A socio-political use can be inferred. Those with the highest ratios drink the strongest beers. The level of alcoholisation progresses within the social hierarchy in antiquity. In the heyday (palace granaries filled with grain), high ranking members of Mesopotamian, Egyptian, Indian or Chinese societies lived in a state of near-permanent inebriation.
Another use, economic this time, is the system of subsistence in kind of persons subordinate to a temple, a palace or any economic entity. It is based on the distribution of the bare necessities of food, beverage and clothing. Beer was at that time the main beverage given as rations, which were all calculated according to their gross grain equivalent (beer, bread, loaves, coarse flour, ...). The brewer must brew strictly calibrated beers: this set volume of beer = this set volume of grain. These ratio scales are known to all and ascertainable by all, knowing that every stratum of the society is concerned.
These social logics are translated into controlled brewing methods in various cultures. The logic of ratios is general enough to adapt in antiquity to different technical brewing schemes. To date, there are 5 files available to describe and verify the logic of the beer brewing ratios:
- the Mesopotamian records: from the 3rd millennium B.C. onwards, it consists of several chronological sub-folders up to the end of the 2nd millennium.
- the Egyptian records: brewing ratios and mathematical exercises from the Middle Kingdom.
- the Indian records: beer recipes in India from the Maurya empire founded around 322 BC.
- the Chinese records: beer management in Dunhuang between the 7th and 10th centuries AD under the Tang (618-907) and Song (960-1279) dynasties.
- The file of the pre-Columbian Andean societies. In the lack of texts, the highlighting of beer brewing ratios is supported by the analysis of archaeological remains.
These studies show that the technical and social management of beer in ancient times and in various parts of the world was much more advanced than is commonly thought. Beer historians, too often obsessed with its modern, Western industrial history, neglect the records of other continents and ancient civilisations. Deciphering and reading these brewing ratios is not always easy, but the window they open onto the day-to-day social organisation of ancient societies is unprecedented and fascinating.
These large brewing jars have been found by archaeologists: average content 600 litres, pointed bottom jar with a hole, a wide opening. This is the Mesopotamian technique.

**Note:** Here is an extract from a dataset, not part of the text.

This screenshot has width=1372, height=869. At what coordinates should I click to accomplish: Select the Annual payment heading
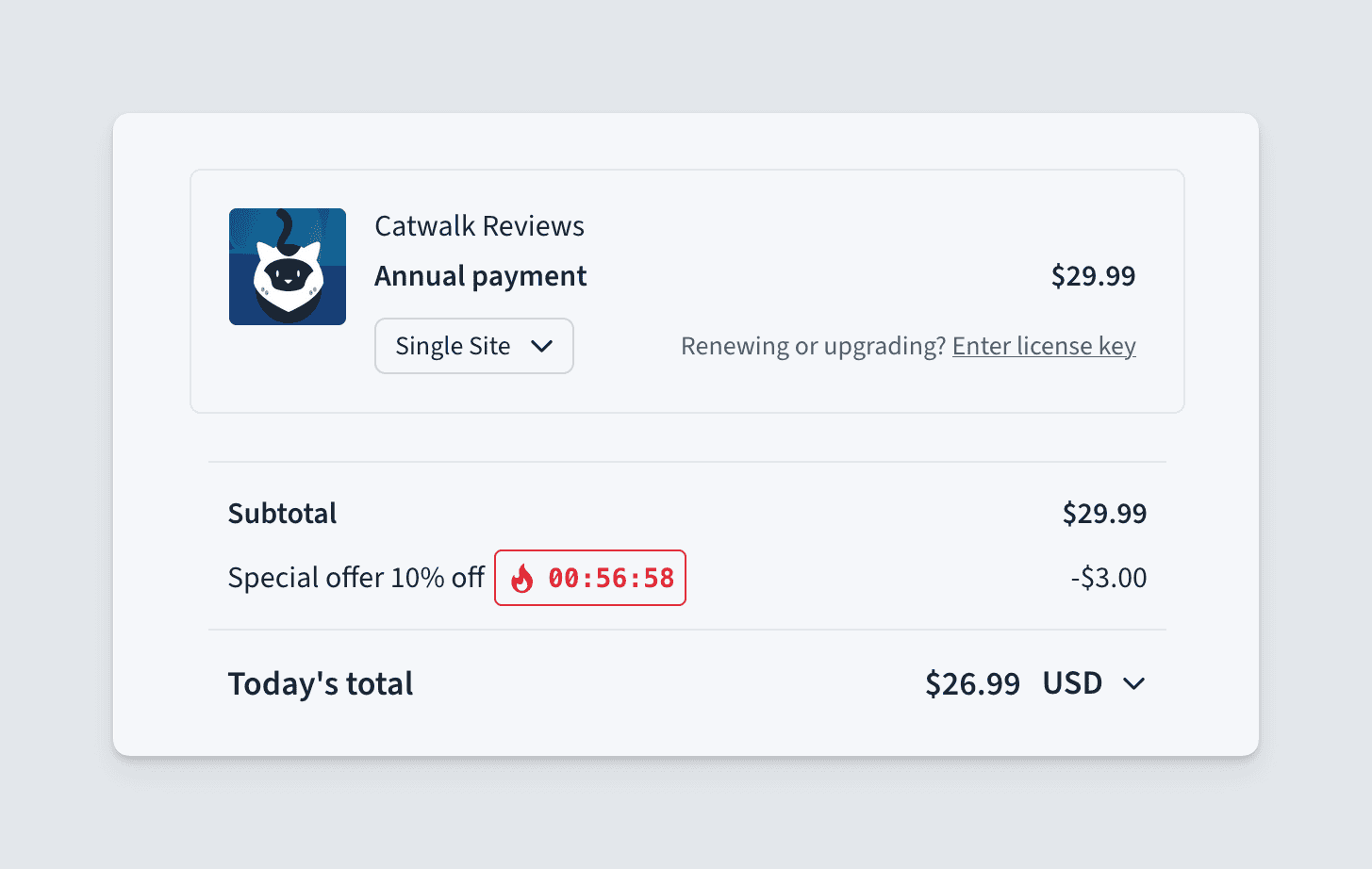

The Egyptian beer brewing method uses to press various kinds of baked breads with water through a sieve over a tank. The Chinese or Indian brewing methods still proceeds differently. A compact mass of cooked grains is saccharified and fermented using amylolytic ferments. The dilution with water is the last step to control the density of the beer.
Regardless of the method of beer brewing, each method allows for a fairly accurate control of the brewing ratios.